Your goal:
Repeat the listing in full, preserving every character.

Data records:
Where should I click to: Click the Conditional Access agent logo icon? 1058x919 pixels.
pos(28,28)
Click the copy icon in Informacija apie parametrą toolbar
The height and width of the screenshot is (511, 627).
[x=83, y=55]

Result for this task:
Where should I click to: Click the Conditional Access agent logo icon? 1058x919 pixels.
pos(28,28)
Click the copy icon in Informacija apie parametrą toolbar
The height and width of the screenshot is (511, 627).
[x=83, y=55]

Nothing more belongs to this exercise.